Novel pESI-encoded autotransporter adhesin PeaP of epidemic Salmonella strains mediates adhesion, atypical biofilm formation, and poultry colonization

Salmonella enterica serovar Infantis (SIN) has rapidly become the dominant serovar in poultry worldwide, a success largely linked to the acquisition of the 285 kb megaplasmid pESI. While pESI-encoded antibiotic-resistance and iron-uptake systems are well characterized, pESI-mediated adhesion mechanisms remain poorly understood. Here we identify a novel pESI-encoded monomeric autotransporter adhesin, designated PeaP (pESI-encoded autotransporter protein), and demonstrate its pivotal role in atypical biofilm formation, interference with motility, and colonization of the chicken host. Biofilm assays revealed that pESI-harboring strain SIN 119944 forms robust biofilms at 37 {degrees}C and 42 {degrees}C, temperatures at which CsgD-dependent biofilm formation is negligible. Deletion of csgD did not impair this phenotype, whereas deletion of peaP abolished high-temperature biofilm development and restored motility to wild-type levels. Proteomic profiling of sessile versus planktonic cells highlighted PeaP as the most abundant pESI-derived protein in the biofilm fraction. AlphaFold-based modelling and negative-stain transmission electron microscopy showed that PeaP comprises a C-terminal {beta}-barrel and a 1,500 aa passenger domain with three tandem repeats, projecting filamentous appendages [~]37 nm from the outer membrane. Antibody blockade of PeaP reduced surface adhesion >6-fold, confirming its adhesive function.
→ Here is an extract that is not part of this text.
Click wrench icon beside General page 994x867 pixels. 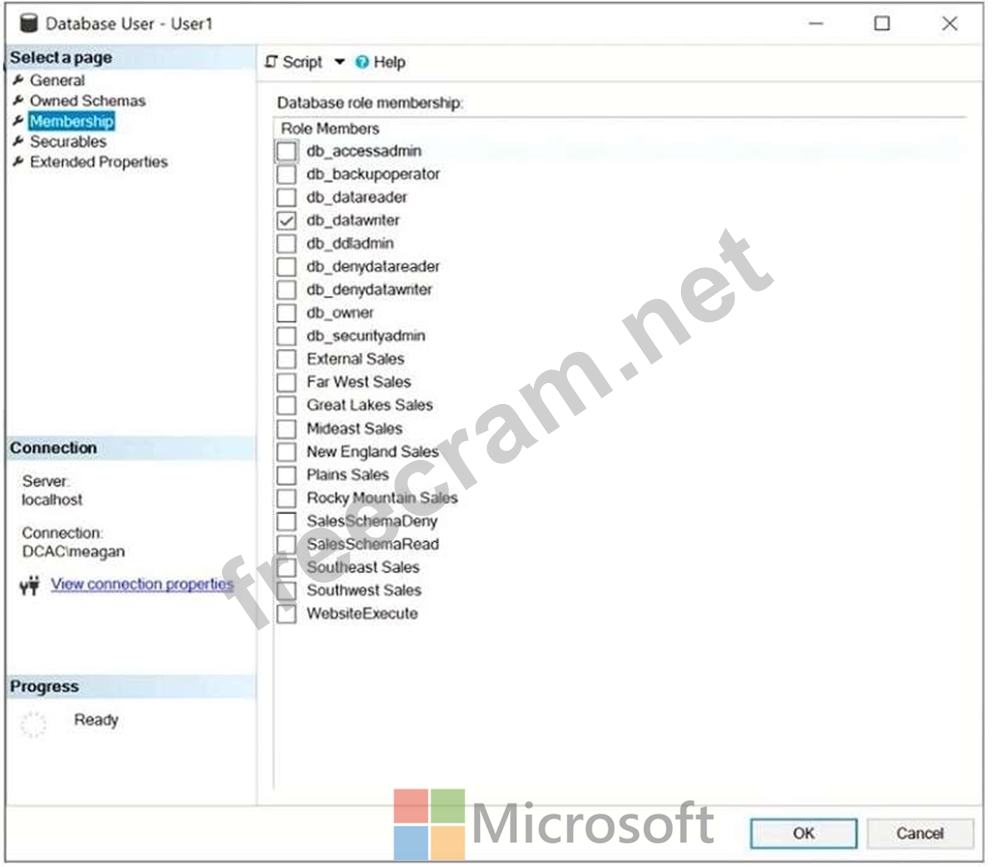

In an infection model of 2 day-old chicken, the peaP mutant displayed significantly lower colonization, indicating PeaP-mediated adhesion in vivo. Collectively, pESI-positive SIN deploys PeaP for CsgD-independent, temperature-tolerant biofilm formation and enhanced gastrointestinal colonization, providing a mechanistic basis for the epidemic spread of this multidrug-resistant pathogen in poultry.